Activity: In full and without alteration, print the records below, minus any images.

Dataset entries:
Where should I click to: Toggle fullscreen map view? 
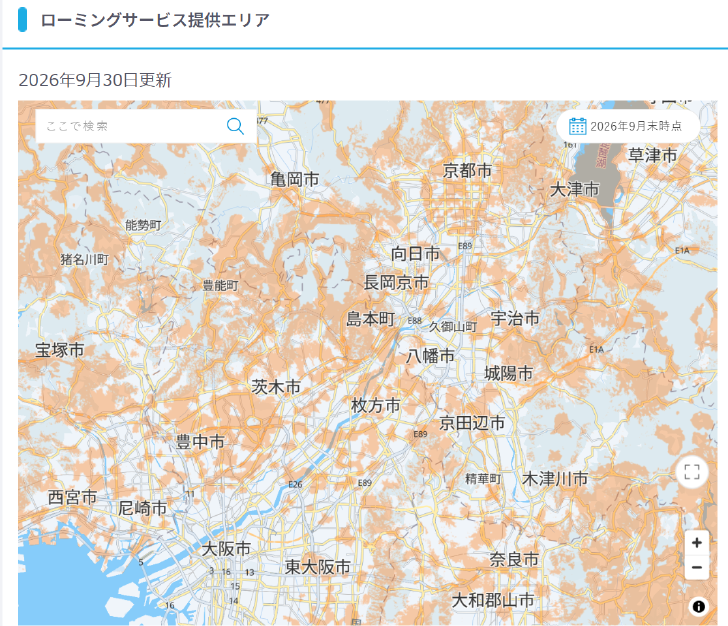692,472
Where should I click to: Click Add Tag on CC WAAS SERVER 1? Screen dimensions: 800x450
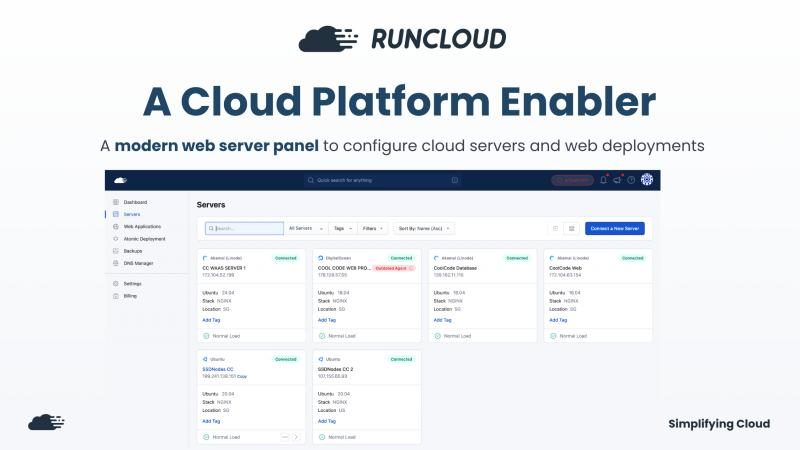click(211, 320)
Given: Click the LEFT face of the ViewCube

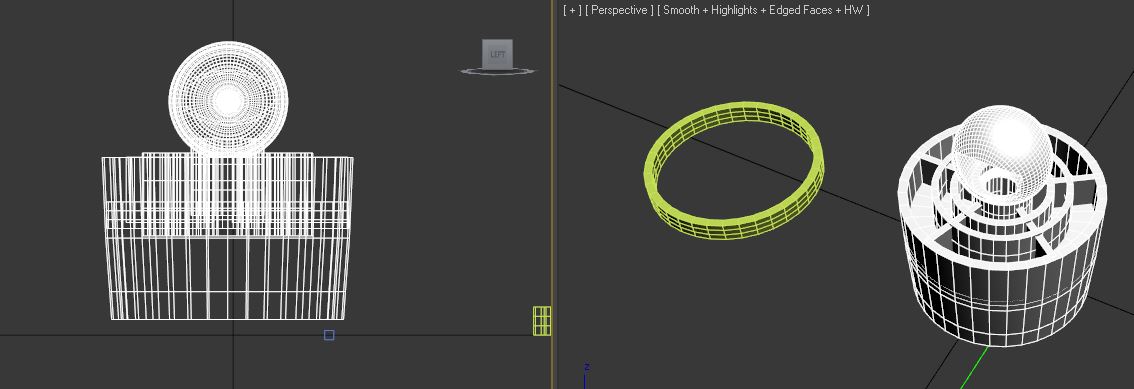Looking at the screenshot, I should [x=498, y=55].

Answer to this exercise:
Where should I click to: Toggle fullscreen map view? 
692,472
Where should I click to: Click Add Tag on CC WAAS SERVER 1? Screen dimensions: 800x450
click(211, 320)
Given: Click the LEFT face of the ViewCube

Looking at the screenshot, I should [x=498, y=55].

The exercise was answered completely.